Pour ces calculs, le chercheur a pu s’appuyer sur une méthodologie déjà éprouvée. Les données sur la consommation électrique du Bitcoin, ce qui a permis au chercheur et d’autres équipes d’estimer l’empreinte carbone du Bitcoin. « Et ici, pour estimer la quantité perdue d’eau, la méthode est la même. Il faut simplement remplacer l’empreinte carbone de la production de l’électricité par sa consommation en eau », explique le chercheur. Concernant la quantité d’eau utile à refroidir les ordinateurs, Alex De Vries s’est appuyé de nouveau sur les travaux de chercheurs. « Une étude s’est intéressée à trouver les caractéristiques les plus optimales pour une ferme d’ordinateurs. Je me suis donc placé dans ces conditions optimales pour chacune des fermes des États-Unis. Donc, dans le pire des cas, les nombres que je présente sont trop optimistes », déclare-t-il.

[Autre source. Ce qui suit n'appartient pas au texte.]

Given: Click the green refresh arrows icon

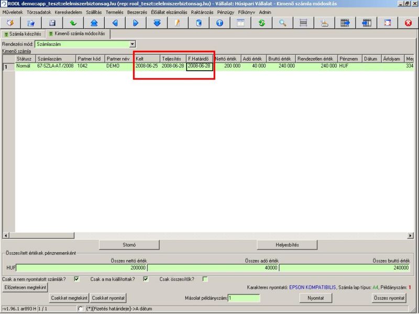Looking at the screenshot, I should click(x=261, y=23).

Le système de validation en cause
Cette gourmandise en électricité, et donc en eau, le Bitcoin la tient à son mode de fonctionnement, basé sur la preuve de travail (Proof-of-Work). Pour valider chacune des transactions, des millions de machines sont en compétition pour résoudre un même puzzle compliqué. Le premier compétiteur à réussir le jeu est récompensé de quelques bitcoins. « Cela se passe à toute heure de la journée, forcément une grande partie de l’électricité est consommée pour cela », prévient le chercheur.
Mais cela n’explique pas tout : alors que le nombre de transactions Bitcoin est relativement stable d’une année sur l’autre, comment expliquer que la consommation augmente autant ? « Cela est principalement lié au prix du Bitcoin. Plus il a de valeur, plus les mineurs peuvent se permettre d’utiliser des ressources. Mais l’implantation géographique des centres joue aussi », détaille Alex De Vries. Or depuis 2021 et le bannissement des cryptomonnaies de Chine, les fermes se sont installées principalement aux États-Unis et au Kazakhstan. « Or, ce second est peut-être l’un des pires endroits pour cela, car la production d’électricité est très consommatrice en eau », déplore-t-il. Voilà qui explique le passage de 600 GL en 2020 à 2 200 GL en 2023.
Pour réduire cela, le passage à l’énergie renouvelable est enviable — et donc l’implantation de nouveaux moyens de production apparaît comme une solution. « Mais cela doit être du solaire ou de l’éolien car l’hydroélectrique fait perdre beaucoup d’eau par évaporation », avertit-il. Le plus efficace reste peut-être le changement du protocole de vérification des opérations. En 2022, la seconde plus importante cryptomonnaie Ethereum est passée de la preuve de travail à la preuve d’enjeux, où cette fois-ci il n’y a plus de puzzle compliqué à résoudre. « Immédiatement, ce changement leur a fait réduire de 99,84 % leur consommation en électricité », a calculé le chercheur en 2023. Même si le calcul n’est pas fait pour l’eau, cette consommation s’est vue drastiquement réduite par la même occasion.